# Exercise directions:
All entries shown below must be given again word for word.

# Records for the task:
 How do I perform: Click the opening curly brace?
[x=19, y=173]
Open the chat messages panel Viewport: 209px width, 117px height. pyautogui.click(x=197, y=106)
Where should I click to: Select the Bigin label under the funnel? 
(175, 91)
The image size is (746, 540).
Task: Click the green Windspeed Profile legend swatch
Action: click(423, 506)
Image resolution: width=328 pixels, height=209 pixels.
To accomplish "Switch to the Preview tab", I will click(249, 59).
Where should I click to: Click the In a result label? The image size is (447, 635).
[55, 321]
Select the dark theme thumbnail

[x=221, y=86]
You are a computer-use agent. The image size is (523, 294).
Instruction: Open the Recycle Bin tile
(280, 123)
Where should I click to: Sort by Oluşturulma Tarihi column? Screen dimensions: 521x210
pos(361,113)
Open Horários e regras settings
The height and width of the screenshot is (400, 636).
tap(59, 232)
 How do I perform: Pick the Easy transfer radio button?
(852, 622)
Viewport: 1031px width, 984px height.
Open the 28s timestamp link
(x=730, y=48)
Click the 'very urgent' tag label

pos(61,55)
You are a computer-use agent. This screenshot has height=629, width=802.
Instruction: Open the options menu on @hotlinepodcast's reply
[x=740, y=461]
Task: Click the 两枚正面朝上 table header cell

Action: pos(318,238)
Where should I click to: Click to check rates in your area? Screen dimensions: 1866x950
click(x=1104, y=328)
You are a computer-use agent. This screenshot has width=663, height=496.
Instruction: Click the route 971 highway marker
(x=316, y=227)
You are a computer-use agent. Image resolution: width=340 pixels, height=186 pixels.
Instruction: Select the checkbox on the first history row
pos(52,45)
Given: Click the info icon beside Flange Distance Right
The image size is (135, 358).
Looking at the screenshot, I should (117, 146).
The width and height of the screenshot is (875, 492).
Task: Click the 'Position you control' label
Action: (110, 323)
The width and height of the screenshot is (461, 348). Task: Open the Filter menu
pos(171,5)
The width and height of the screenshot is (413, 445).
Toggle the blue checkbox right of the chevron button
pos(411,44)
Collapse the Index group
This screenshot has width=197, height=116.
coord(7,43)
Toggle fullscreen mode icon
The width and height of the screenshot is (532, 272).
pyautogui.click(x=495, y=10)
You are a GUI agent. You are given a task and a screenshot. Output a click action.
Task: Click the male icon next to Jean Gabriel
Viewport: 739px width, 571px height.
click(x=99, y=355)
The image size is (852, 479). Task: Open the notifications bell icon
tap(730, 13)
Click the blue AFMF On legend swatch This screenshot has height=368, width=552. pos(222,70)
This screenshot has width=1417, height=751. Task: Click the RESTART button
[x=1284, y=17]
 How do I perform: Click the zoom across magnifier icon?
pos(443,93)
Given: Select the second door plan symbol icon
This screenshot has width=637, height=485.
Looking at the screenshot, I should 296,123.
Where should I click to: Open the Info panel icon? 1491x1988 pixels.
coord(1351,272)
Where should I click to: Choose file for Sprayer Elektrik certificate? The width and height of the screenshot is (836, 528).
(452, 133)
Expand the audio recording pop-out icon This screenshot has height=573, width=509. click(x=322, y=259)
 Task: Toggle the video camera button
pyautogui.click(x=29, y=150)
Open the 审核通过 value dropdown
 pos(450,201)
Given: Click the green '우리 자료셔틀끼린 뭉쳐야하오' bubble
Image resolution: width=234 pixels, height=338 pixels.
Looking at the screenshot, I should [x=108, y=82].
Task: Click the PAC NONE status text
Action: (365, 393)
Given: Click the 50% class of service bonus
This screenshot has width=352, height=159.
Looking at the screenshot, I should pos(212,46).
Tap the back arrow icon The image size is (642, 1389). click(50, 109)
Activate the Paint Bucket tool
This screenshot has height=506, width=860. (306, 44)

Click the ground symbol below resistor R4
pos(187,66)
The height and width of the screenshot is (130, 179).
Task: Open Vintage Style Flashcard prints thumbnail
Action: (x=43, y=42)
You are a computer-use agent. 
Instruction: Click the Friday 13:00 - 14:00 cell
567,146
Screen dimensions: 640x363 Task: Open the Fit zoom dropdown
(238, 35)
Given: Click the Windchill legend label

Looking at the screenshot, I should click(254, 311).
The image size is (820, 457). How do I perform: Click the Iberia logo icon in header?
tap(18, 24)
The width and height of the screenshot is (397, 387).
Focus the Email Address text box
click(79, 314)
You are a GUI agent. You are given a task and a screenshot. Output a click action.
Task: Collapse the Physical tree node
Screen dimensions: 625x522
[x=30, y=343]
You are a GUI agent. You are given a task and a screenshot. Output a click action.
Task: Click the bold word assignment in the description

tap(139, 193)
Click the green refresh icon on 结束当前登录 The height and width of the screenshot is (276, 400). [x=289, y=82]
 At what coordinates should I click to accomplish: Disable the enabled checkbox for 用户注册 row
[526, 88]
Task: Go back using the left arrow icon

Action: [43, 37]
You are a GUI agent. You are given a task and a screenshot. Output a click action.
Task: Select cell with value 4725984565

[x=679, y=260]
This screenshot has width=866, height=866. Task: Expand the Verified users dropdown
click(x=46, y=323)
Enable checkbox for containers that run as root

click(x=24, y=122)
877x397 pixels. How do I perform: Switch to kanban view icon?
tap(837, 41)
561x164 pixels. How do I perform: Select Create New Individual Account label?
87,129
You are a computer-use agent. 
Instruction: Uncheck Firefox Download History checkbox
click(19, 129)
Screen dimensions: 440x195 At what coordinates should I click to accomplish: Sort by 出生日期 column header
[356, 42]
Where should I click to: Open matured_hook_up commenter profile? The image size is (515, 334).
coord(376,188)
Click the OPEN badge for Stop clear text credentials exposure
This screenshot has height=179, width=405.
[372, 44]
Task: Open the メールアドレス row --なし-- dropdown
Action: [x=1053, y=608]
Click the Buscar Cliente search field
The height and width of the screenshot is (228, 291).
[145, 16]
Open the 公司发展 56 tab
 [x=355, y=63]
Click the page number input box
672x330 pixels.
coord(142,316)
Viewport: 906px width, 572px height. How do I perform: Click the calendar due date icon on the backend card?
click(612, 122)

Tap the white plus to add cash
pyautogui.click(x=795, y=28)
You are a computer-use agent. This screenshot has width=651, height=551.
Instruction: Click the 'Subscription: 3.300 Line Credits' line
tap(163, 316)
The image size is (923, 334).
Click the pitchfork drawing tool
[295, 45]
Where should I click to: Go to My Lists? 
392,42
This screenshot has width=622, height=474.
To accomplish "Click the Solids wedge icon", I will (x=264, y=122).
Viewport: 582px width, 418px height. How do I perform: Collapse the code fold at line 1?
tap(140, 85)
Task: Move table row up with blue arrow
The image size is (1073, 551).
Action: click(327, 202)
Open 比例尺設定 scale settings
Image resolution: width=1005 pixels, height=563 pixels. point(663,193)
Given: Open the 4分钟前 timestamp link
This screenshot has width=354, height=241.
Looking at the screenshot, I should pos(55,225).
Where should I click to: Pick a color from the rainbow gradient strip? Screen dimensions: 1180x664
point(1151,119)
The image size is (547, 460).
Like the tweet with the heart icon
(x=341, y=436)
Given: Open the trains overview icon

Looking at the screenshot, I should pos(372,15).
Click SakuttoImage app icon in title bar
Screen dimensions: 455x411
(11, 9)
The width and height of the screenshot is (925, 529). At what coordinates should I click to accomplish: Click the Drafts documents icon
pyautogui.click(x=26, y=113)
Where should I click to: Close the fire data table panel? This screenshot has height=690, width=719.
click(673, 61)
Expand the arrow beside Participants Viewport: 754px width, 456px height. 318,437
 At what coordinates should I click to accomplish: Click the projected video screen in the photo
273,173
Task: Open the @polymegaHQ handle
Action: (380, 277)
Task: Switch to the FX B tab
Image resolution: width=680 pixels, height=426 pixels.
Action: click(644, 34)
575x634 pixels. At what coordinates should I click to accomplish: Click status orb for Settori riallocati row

# Your response:
 How do I perform: Click the opening curly brace?
[x=19, y=173]
Open the chat messages panel Viewport: 209px width, 117px height. pyautogui.click(x=197, y=106)
Where should I click to: Select the Bigin label under the funnel? 
(175, 91)
The image size is (746, 540).
Task: Click the green Windspeed Profile legend swatch
Action: click(423, 506)
Image resolution: width=328 pixels, height=209 pixels.
To accomplish "Switch to the Preview tab", I will click(249, 59).
Where should I click to: Click the In a result label? The image size is (447, 635).
[55, 321]
Select the dark theme thumbnail

[x=221, y=86]
You are a computer-use agent. The image size is (523, 294).
Instruction: Open the Recycle Bin tile
(280, 123)
Where should I click to: Sort by Oluşturulma Tarihi column? Screen dimensions: 521x210
pos(361,113)
Open Horários e regras settings
The height and width of the screenshot is (400, 636).
tap(59, 232)
 How do I perform: Pick the Easy transfer radio button?
(852, 622)
Viewport: 1031px width, 984px height.
Open the 28s timestamp link
(x=730, y=48)
Click the 'very urgent' tag label

pos(61,55)
You are a computer-use agent. This screenshot has height=629, width=802.
Instruction: Open the options menu on @hotlinepodcast's reply
[x=740, y=461]
Task: Click the 两枚正面朝上 table header cell

Action: pos(318,238)
Where should I click to: Click to check rates in your area? Screen dimensions: 1866x950
click(x=1104, y=328)
You are a computer-use agent. This screenshot has width=663, height=496.
Instruction: Click the route 971 highway marker
(x=316, y=227)
You are a computer-use agent. Image resolution: width=340 pixels, height=186 pixels.
Instruction: Select the checkbox on the first history row
pos(52,45)
Given: Click the info icon beside Flange Distance Right
The image size is (135, 358).
Looking at the screenshot, I should (117, 146).
The width and height of the screenshot is (875, 492).
Task: Click the 'Position you control' label
Action: (110, 323)
The width and height of the screenshot is (461, 348). Task: Open the Filter menu
pos(171,5)
The width and height of the screenshot is (413, 445).
Toggle the blue checkbox right of the chevron button
pos(411,44)
Collapse the Index group
This screenshot has width=197, height=116.
coord(7,43)
Toggle fullscreen mode icon
The width and height of the screenshot is (532, 272).
pyautogui.click(x=495, y=10)
You are a GUI agent. You are given a task and a screenshot. Output a click action.
Task: Click the male icon next to Jean Gabriel
Viewport: 739px width, 571px height.
click(x=99, y=355)
The image size is (852, 479). Task: Open the notifications bell icon
tap(730, 13)
Click the blue AFMF On legend swatch This screenshot has height=368, width=552. pos(222,70)
This screenshot has width=1417, height=751. Task: Click the RESTART button
[x=1284, y=17]
 How do I perform: Click the zoom across magnifier icon?
pos(443,93)
Given: Select the second door plan symbol icon
This screenshot has width=637, height=485.
Looking at the screenshot, I should 296,123.
Where should I click to: Open the Info panel icon? 1491x1988 pixels.
coord(1351,272)
Where should I click to: Choose file for Sprayer Elektrik certificate? The width and height of the screenshot is (836, 528).
(452, 133)
Expand the audio recording pop-out icon This screenshot has height=573, width=509. click(x=322, y=259)
 Task: Toggle the video camera button
pyautogui.click(x=29, y=150)
Open the 审核通过 value dropdown
 pos(450,201)
Given: Click the green '우리 자료셔틀끼린 뭉쳐야하오' bubble
Image resolution: width=234 pixels, height=338 pixels.
Looking at the screenshot, I should [x=108, y=82].
Task: Click the PAC NONE status text
Action: (365, 393)
Given: Click the 50% class of service bonus
This screenshot has width=352, height=159.
Looking at the screenshot, I should pos(212,46).
Tap the back arrow icon The image size is (642, 1389). click(50, 109)
Activate the Paint Bucket tool
This screenshot has height=506, width=860. (306, 44)

Click the ground symbol below resistor R4
pos(187,66)
The height and width of the screenshot is (130, 179).
Task: Open Vintage Style Flashcard prints thumbnail
Action: (x=43, y=42)
You are a computer-use agent. 
Instruction: Click the Friday 13:00 - 14:00 cell
567,146
Screen dimensions: 640x363 Task: Open the Fit zoom dropdown
(238, 35)
Given: Click the Windchill legend label

Looking at the screenshot, I should click(254, 311).
The image size is (820, 457). How do I perform: Click the Iberia logo icon in header?
tap(18, 24)
The width and height of the screenshot is (397, 387).
Focus the Email Address text box
click(79, 314)
You are a GUI agent. You are given a task and a screenshot. Output a click action.
Task: Collapse the Physical tree node
Screen dimensions: 625x522
[x=30, y=343]
You are a GUI agent. You are given a task and a screenshot. Output a click action.
Task: Click the bold word assignment in the description

tap(139, 193)
Click the green refresh icon on 结束当前登录 The height and width of the screenshot is (276, 400). [x=289, y=82]
 At what coordinates should I click to accomplish: Disable the enabled checkbox for 用户注册 row
[526, 88]
Task: Go back using the left arrow icon

Action: [43, 37]
You are a GUI agent. You are given a task and a screenshot. Output a click action.
Task: Select cell with value 4725984565

[x=679, y=260]
This screenshot has width=866, height=866. Task: Expand the Verified users dropdown
click(x=46, y=323)
Enable checkbox for containers that run as root

click(x=24, y=122)
877x397 pixels. How do I perform: Switch to kanban view icon?
tap(837, 41)
561x164 pixels. How do I perform: Select Create New Individual Account label?
87,129
You are a computer-use agent. 
Instruction: Uncheck Firefox Download History checkbox
click(19, 129)
Screen dimensions: 440x195 At what coordinates should I click to accomplish: Sort by 出生日期 column header
[356, 42]
Where should I click to: Open matured_hook_up commenter profile? The image size is (515, 334).
coord(376,188)
Click the OPEN badge for Stop clear text credentials exposure
This screenshot has height=179, width=405.
[372, 44]
Task: Open the メールアドレス row --なし-- dropdown
Action: [x=1053, y=608]
Click the Buscar Cliente search field
The height and width of the screenshot is (228, 291).
[145, 16]
Open the 公司发展 56 tab
 [x=355, y=63]
Click the page number input box
672x330 pixels.
coord(142,316)
Viewport: 906px width, 572px height. How do I perform: Click the calendar due date icon on the backend card?
click(612, 122)

Tap the white plus to add cash
pyautogui.click(x=795, y=28)
You are a computer-use agent. This screenshot has width=651, height=551.
Instruction: Click the 'Subscription: 3.300 Line Credits' line
tap(163, 316)
The image size is (923, 334).
Click the pitchfork drawing tool
[295, 45]
Where should I click to: Go to My Lists? 
392,42
This screenshot has width=622, height=474.
To accomplish "Click the Solids wedge icon", I will (x=264, y=122).
Viewport: 582px width, 418px height. How do I perform: Collapse the code fold at line 1?
tap(140, 85)
Task: Move table row up with blue arrow
The image size is (1073, 551).
Action: click(327, 202)
Open 比例尺設定 scale settings
Image resolution: width=1005 pixels, height=563 pixels. point(663,193)
Given: Open the 4分钟前 timestamp link
This screenshot has width=354, height=241.
Looking at the screenshot, I should pos(55,225).
Where should I click to: Pick a color from the rainbow gradient strip? Screen dimensions: 1180x664
point(1151,119)
The image size is (547, 460).
Like the tweet with the heart icon
(x=341, y=436)
Given: Open the trains overview icon

Looking at the screenshot, I should pos(372,15).
Click SakuttoImage app icon in title bar
Screen dimensions: 455x411
(11, 9)
The width and height of the screenshot is (925, 529). At what coordinates should I click to accomplish: Click the Drafts documents icon
pyautogui.click(x=26, y=113)
Where should I click to: Close the fire data table panel? This screenshot has height=690, width=719.
click(673, 61)
Expand the arrow beside Participants Viewport: 754px width, 456px height. 318,437
 At what coordinates should I click to accomplish: Click the projected video screen in the photo
273,173
Task: Open the @polymegaHQ handle
Action: (380, 277)
Task: Switch to the FX B tab
Image resolution: width=680 pixels, height=426 pixels.
Action: click(644, 34)
575x634 pixels. At what coordinates should I click to accomplish: Click status orb for Settori riallocati row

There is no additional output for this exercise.